Image: Brijesh Patel
June 04 2011
As I am sure you will have realised if you read Swellboy, I am a hopeless nostalgic – happiest when looking in life’s rear-view mirror, fondly imagining that life was somehow better back when. It is of course a fallacy, a fallacy that Woody Allen has used to great effect in his latest film, Midnight in Paris, which I was fortunate enough to find time between parties to see when down in Cannes for the festival.
In it, the utterly brilliant Owen Wilson, acting almost as a young Woody Allen, plays an American in Paris who believes that the 1920s was the best time in the City of Light. He then travels back in time to the Jazz Age, hangs out with Hemingway, the Fitzgeralds, Picasso, a brilliant Dalí (Adrien Brody) et al, and meets a woman who believes that the Belle Epoque was the best time, whereupon the realisation dawns that trying to escape life by wishing one had lived it in the past is fruitless.
Of course I have long grasped this truth; however, while I can deal with it intellectually, I have trouble really believing it: take the jet set. The sad news of the death of Gunter Sachs has inevitably prompted me to think about this group of shiny sybarites of the 1960s and ’70s.
Although the currency of the term has been devalued over the past couple of decades, I still like the ring it has to it, but given the ubiquity of jet airliners one might as well talk equally meaningfully about the “indoor lavatory set” or the “colour television set” (geddit?). There was a time when airports were exciting places to be. As a child I remember waiting for a relative at Heathrow and watching travellers arriving from Kennedy airport. In particular one man in a suede safari jacket (similar to the one worn by Paul Newman in The Towering Inferno), some form of fedora and a carton of cigarettes jutting nonchalantly from one of his patch pockets, left a lasting impression: as a 10-year-old I found the casual glamour of the image oddly arresting.
But moments of personal Damascene revelation aside, I think it is high time someone set some ground rules as to when the jet set started, when it ended and what the high points were.
Just as the Cretaceous followed the Jurassic, so the jet set followed Café Society. But of course history is not conveniently compartmentalised and members of Café Society lingered on long into the post-jet set age.
Broadly speaking, the jet set era began in the 1950s; one possible start date marks the introduction of the first passenger jet, the Comet that went into service in 1952; but as there were a number of accidents associated with early models of this aircraft owing to metal fatigue and faulty fenestration, this is not perhaps the happiest of associations. You could date it much later in the decade, 1958, the year that the Boeing 707 started commercial flights. However, given that I like to begin with an ending, I choose 1956, the last year that more people crossed the Atlantic by boat rather than by air; although 1953 is a contender as it was then that the Marbella Club first opened.

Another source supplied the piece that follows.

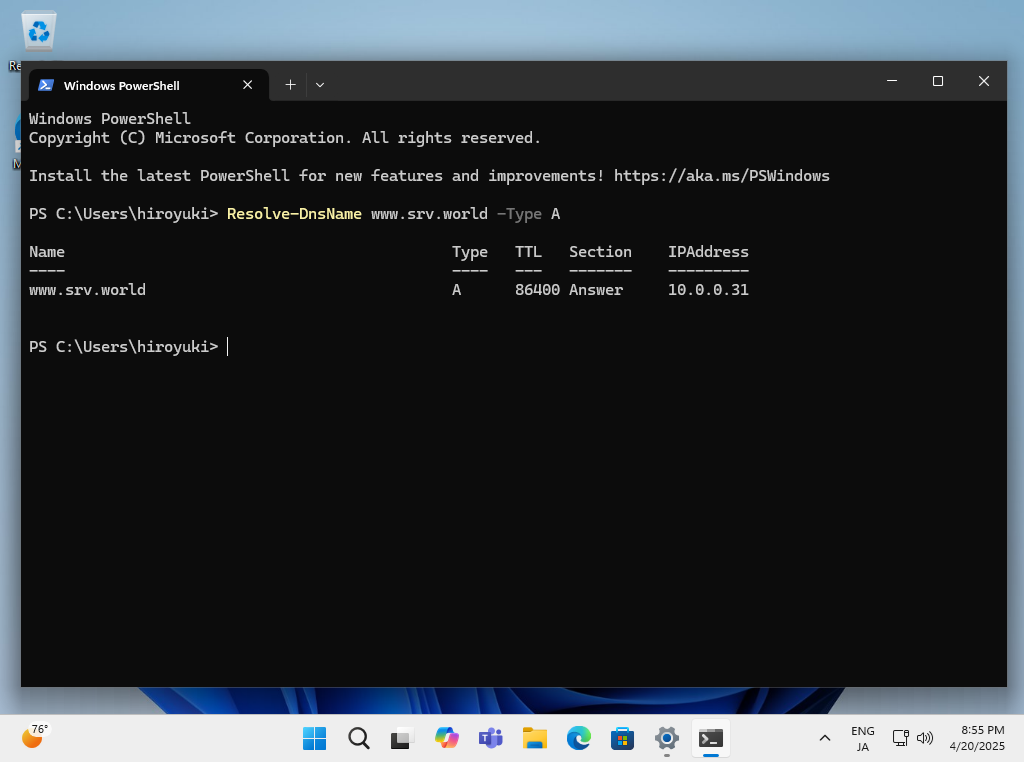Add a new terminal tab
This screenshot has height=762, width=1024.
(290, 85)
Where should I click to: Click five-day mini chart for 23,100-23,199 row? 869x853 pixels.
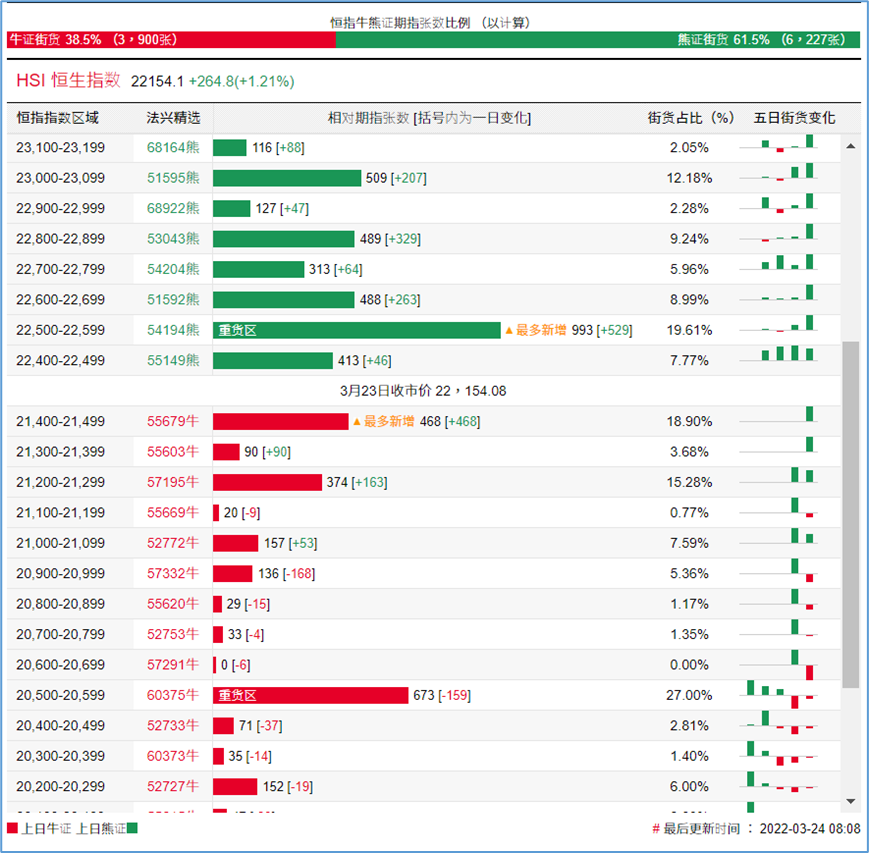tap(788, 146)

I am less sure as to when the era can be said to have ended. Some people say the oil shock years of the 1970s and the Air France hijack of 1976 that ended with Israeli commandos storming the plane at Entebbe mark the beginning of the end. But then Concorde, the ultimate jet, did not enter service until 1976, when it flew the London-Bahrain route, signalling the jet-set purchasing power of the petro dollar. On balance I would say that the era really ended in 1995, with the arrival of Easyjet and the coming of the budget airline era, although even this is not definitive, as Freddie Laker got in on the budget airline thing as far back as the 1960s.
The high points are of course things like the celebrations at Persepolis, the party given by the Shah in 1971 to mark the 2,500th birthday of his country; the opening of Puerto Banus; the inauguration of Tramp nightclub; and so on. Harold Robbins was the jet set Dickens; Burton and Taylor were its signature couple, theirs an epic relationship that spanned a generation. The anthem of the era was Where Do You Go To (My Lovely)?. Gunter Sachs, Alfonso von Hohenlohe, Heini Thyssen and the Aga Khan were among the apostles of the movement. Jackie O, Marisa Berenson, Jacqueline de Ribes and Brigitte Bardot were just some of its beauties.
It was a time when being rich was still a minority pastime and when a millionaire was still something remarkable. It was also a time of some style. One of my favourite stories is the exchange between Stavros Niarchos and Ari Onassis. After a good lunch, the two men walk past a Rolls-Royce showroom and see the then new Rolls-Royce Corniche. Both men want to buy one, but as the bill is presented, Onassis reaches out and says something along the lines of “No, no Stavros, I will get these – after all, you paid for lunch.”